WHAT TO PRODUCE
Restate all of the data exactly.

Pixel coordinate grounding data
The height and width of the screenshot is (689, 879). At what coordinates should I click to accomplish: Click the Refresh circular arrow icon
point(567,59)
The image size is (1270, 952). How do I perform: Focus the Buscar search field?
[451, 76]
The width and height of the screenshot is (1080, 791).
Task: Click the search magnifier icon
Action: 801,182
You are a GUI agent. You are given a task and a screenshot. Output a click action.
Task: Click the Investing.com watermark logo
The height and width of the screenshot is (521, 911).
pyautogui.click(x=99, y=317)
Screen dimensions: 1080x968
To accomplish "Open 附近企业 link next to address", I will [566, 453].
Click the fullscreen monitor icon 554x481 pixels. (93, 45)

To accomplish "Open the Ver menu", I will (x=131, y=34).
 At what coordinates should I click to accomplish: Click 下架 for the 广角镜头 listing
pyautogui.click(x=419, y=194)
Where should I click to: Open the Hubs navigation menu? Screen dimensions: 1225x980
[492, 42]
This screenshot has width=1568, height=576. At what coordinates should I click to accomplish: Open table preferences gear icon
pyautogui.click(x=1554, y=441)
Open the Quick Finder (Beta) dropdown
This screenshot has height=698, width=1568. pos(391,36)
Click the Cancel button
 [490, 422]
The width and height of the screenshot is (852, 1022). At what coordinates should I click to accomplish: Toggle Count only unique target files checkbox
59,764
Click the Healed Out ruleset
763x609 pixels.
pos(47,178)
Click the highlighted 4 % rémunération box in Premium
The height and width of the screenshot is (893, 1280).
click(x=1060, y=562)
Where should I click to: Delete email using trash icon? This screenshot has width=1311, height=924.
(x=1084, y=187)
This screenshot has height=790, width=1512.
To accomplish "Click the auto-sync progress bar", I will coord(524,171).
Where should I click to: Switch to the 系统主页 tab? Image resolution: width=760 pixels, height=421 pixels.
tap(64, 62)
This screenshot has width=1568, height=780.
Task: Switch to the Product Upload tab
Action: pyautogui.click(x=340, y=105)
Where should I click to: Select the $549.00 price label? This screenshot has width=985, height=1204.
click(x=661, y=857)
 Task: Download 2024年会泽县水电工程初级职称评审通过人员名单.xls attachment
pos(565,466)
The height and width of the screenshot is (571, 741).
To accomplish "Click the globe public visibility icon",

ANSWER TO THIS TASK
The height and width of the screenshot is (689, 879). At what coordinates should I click to accomplish: Click the Refresh circular arrow icon
point(567,59)
The image size is (1270, 952). How do I perform: Focus the Buscar search field?
[451, 76]
The width and height of the screenshot is (1080, 791).
Task: Click the search magnifier icon
Action: 801,182
You are a GUI agent. You are given a task and a screenshot. Output a click action.
Task: Click the Investing.com watermark logo
The height and width of the screenshot is (521, 911).
pyautogui.click(x=99, y=317)
Screen dimensions: 1080x968
To accomplish "Open 附近企业 link next to address", I will [566, 453].
Click the fullscreen monitor icon 554x481 pixels. (93, 45)

To accomplish "Open the Ver menu", I will (x=131, y=34).
 At what coordinates should I click to accomplish: Click 下架 for the 广角镜头 listing
pyautogui.click(x=419, y=194)
Where should I click to: Open the Hubs navigation menu? Screen dimensions: 1225x980
[492, 42]
This screenshot has width=1568, height=576. At what coordinates should I click to accomplish: Open table preferences gear icon
pyautogui.click(x=1554, y=441)
Open the Quick Finder (Beta) dropdown
This screenshot has height=698, width=1568. pos(391,36)
Click the Cancel button
 [490, 422]
The width and height of the screenshot is (852, 1022). At what coordinates should I click to accomplish: Toggle Count only unique target files checkbox
59,764
Click the Healed Out ruleset
763x609 pixels.
pos(47,178)
Click the highlighted 4 % rémunération box in Premium
The height and width of the screenshot is (893, 1280).
click(x=1060, y=562)
Where should I click to: Delete email using trash icon? This screenshot has width=1311, height=924.
(x=1084, y=187)
This screenshot has height=790, width=1512.
To accomplish "Click the auto-sync progress bar", I will coord(524,171).
Where should I click to: Switch to the 系统主页 tab? Image resolution: width=760 pixels, height=421 pixels.
tap(64, 62)
This screenshot has width=1568, height=780.
Task: Switch to the Product Upload tab
Action: pyautogui.click(x=340, y=105)
Where should I click to: Select the $549.00 price label? This screenshot has width=985, height=1204.
click(x=661, y=857)
 Task: Download 2024年会泽县水电工程初级职称评审通过人员名单.xls attachment
pos(565,466)
The height and width of the screenshot is (571, 741).
To accomplish "Click the globe public visibility icon",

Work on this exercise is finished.